By Anna-Claire Terry
Opelika recently made a decision to take on probation services as an in-house task. For the last three years, the city had a contract with a private company, Professional Probation Services.
According to city attorney Guy Gunter, the decision was in the city’s best interest.
“We decided to terminate the contract, not because of any fault on their ( PPS) part, but the city felt it would be best to go to an in-house service. The city will hire a probation officer to supervise probations in the municipal courts,” Gunter said.

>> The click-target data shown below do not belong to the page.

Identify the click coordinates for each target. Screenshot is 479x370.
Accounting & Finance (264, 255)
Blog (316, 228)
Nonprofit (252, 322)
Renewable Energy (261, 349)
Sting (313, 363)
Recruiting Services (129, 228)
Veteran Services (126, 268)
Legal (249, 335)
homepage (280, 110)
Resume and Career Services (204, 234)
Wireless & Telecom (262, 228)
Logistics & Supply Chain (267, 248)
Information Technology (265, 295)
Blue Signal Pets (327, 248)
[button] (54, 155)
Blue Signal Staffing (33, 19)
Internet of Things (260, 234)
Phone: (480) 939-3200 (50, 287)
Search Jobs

According to Gunter, the reasoning behind the contract termination is to protect the city from getting sued. “There has been a lot of litigation in other cities about privatized probation services. You have public interest law firms that are of the opinion that private for-pay probation services puts an undue burden on the poor,” he said. The city does not actually pay money to the probation services company. The person on probation pays a monthly fee of $35. “It’s a good deal for the tax payer, but not so good of a deal for the person on probation,” Gunter said.
The new probation officer will be a salaried city employee with responsibilities and duties that include but are not limited to meeting with those on probation, discussion of terms of probation, administering drug tests, monitoring community service and rehabilitation programs and pretrial diversion investigation. The new probation officer will cover probation for all offenders of misdemeanors in Opelika. Gunter added that having an in-house employee specifically dedicated to these tasks will allow more time for everything to be handled efficiently.
Alabama cities that have faced lawsuits because of privatized probation services include Montgomery, Columbianna, Alexander City and Dothan.
“Essentially, what Opelika is doing is being proactive,” Gunter said.